Literature DB >> 17485552

Gene-expression analysis identifies novel RBL2/p130 target genes in endemic Burkitt lymphoma cell lines and primary tumors.

Giulia De Falco1, Eleonora Leucci, Dido Lenze, Pier Paolo Piccaluga, Pier Paolo Claudio, Anna Onnis, Giovanna Cerino, Joshua Nyagol, Walter Mwanda, Cristiana Bellan, Michael Hummel, Stefano Pileri, Piero Tosi, Harald Stein, Antonio Giordano, Lorenzo Leoncini.   

Abstract

Burkitt lymphoma (BL) is a B-cell tumor whose characteristic gene aberration is the translocation t(8;14), which determines c-myc overexpression. Several genetic and epigenetic alterations other than c-myc overexpression have also been described in BL. It has been demonstrated that the RBL2/p130 gene, a member of the retinoblastoma family (pRbs), is mutated in BL cell lines and primary tumors. The aim of this study was to investigate the biologic effect of RBL2/p130 in BL cells and its possible role in lymphomagenesis. Therefore, we reintroduced a functional RBL2/p130 in BL cell lines where this gene was mutated. Our results demonstrated that RBL2/p130-transfected cells regain growth control. This suggests that RBL2/p130 may control the expression of several genes, which may be important for cell growth and viability. Gene-expression analysis revealed a modulation of several genes, including CGRRF1, RGS1, BTG1, TIA1, and PCDHA2, upon RBL2/p130 reintroduction.
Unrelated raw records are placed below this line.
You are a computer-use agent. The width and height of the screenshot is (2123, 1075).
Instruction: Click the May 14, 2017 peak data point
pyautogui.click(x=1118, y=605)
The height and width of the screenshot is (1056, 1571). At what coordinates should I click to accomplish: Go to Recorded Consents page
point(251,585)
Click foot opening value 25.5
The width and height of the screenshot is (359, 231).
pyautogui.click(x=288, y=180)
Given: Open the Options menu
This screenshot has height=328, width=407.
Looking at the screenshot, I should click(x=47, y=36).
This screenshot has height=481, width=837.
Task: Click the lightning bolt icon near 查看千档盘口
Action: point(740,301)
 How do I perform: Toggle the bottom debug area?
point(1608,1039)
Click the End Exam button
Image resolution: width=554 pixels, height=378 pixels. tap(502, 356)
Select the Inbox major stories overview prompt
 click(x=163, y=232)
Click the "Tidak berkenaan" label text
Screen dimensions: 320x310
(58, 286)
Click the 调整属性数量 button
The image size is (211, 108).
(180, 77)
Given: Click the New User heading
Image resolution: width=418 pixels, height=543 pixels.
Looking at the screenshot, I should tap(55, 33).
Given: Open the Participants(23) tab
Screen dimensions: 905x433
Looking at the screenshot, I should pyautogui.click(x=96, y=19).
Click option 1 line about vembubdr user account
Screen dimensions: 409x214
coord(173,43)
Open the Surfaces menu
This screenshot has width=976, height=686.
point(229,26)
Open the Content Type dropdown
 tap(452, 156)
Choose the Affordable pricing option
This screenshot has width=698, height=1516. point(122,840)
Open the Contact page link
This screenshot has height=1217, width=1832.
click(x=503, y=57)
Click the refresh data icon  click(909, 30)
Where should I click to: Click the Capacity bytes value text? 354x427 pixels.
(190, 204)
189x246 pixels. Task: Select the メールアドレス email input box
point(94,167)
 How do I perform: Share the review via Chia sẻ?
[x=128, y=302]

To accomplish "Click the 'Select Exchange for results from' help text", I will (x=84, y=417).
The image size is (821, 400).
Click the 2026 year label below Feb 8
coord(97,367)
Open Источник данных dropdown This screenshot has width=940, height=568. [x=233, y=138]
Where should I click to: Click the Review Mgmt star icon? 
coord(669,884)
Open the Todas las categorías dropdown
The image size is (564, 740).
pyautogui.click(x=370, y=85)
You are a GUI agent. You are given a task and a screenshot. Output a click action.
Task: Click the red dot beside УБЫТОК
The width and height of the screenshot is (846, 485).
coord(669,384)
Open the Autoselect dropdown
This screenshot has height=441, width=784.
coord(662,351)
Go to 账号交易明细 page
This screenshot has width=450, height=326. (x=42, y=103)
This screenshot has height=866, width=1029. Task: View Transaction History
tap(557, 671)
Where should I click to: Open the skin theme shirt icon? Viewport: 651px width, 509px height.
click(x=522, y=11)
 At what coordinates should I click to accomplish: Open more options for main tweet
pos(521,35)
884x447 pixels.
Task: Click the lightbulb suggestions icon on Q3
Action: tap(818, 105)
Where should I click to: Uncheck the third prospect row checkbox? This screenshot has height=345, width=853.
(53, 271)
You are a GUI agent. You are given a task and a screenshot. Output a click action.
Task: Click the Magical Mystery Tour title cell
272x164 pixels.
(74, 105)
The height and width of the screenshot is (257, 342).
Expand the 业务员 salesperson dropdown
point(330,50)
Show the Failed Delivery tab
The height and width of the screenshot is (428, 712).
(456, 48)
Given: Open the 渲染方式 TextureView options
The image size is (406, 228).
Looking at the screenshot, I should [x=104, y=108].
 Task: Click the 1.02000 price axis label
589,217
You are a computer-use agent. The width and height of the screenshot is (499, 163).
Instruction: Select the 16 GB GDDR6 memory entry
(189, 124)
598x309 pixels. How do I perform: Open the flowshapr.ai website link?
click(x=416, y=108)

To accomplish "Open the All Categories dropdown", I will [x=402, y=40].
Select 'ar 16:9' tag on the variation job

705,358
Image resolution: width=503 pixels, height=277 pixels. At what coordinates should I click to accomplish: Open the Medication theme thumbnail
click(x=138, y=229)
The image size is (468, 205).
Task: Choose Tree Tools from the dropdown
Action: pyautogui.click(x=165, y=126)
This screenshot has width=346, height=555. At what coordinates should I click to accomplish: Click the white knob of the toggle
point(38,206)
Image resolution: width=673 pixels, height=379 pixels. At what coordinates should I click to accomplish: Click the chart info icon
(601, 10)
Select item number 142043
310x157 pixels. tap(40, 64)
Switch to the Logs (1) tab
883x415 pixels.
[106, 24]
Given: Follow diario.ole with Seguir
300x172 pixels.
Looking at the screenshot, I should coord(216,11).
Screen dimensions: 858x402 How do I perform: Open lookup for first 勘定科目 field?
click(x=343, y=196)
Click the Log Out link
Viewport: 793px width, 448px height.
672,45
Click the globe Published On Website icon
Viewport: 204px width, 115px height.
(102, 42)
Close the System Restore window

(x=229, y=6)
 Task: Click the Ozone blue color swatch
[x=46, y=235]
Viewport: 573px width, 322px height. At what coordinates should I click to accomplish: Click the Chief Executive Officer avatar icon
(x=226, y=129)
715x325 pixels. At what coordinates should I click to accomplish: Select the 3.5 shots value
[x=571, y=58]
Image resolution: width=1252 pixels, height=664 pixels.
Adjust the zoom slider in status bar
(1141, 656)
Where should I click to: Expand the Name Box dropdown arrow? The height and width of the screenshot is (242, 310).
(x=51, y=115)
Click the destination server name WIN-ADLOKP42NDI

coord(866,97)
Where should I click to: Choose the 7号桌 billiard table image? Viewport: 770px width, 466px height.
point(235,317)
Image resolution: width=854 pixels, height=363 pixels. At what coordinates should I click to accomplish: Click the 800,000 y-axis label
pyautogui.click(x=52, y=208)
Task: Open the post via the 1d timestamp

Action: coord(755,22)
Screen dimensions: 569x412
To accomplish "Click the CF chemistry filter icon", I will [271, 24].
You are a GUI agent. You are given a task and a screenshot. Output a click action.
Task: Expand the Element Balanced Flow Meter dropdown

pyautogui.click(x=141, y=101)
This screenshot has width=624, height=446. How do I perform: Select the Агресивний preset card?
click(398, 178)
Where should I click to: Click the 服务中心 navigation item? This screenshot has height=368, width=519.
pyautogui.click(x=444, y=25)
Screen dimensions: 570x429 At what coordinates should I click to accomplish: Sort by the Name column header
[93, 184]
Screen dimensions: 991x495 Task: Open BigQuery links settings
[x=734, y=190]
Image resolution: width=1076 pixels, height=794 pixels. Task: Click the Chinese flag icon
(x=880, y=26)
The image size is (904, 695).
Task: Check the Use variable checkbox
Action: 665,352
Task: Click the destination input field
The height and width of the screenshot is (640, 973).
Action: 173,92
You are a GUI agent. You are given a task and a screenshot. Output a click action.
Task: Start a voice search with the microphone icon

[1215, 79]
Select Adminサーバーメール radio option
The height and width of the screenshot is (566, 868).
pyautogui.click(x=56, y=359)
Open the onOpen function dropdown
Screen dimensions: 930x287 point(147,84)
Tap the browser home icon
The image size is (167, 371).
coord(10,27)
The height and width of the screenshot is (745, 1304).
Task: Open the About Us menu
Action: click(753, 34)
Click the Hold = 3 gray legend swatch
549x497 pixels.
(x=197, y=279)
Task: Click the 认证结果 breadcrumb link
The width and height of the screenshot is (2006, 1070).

We then monitored their expression in primary tumors of endemic BL as well, demonstrating that their expression resembled those of the BL cell lines. In conclusion, these data suggest that, as RBL2/p130 modulates the expression of target genes, which are important for cell growth and viability, its inactivation may be relevant for the occurrence of BL.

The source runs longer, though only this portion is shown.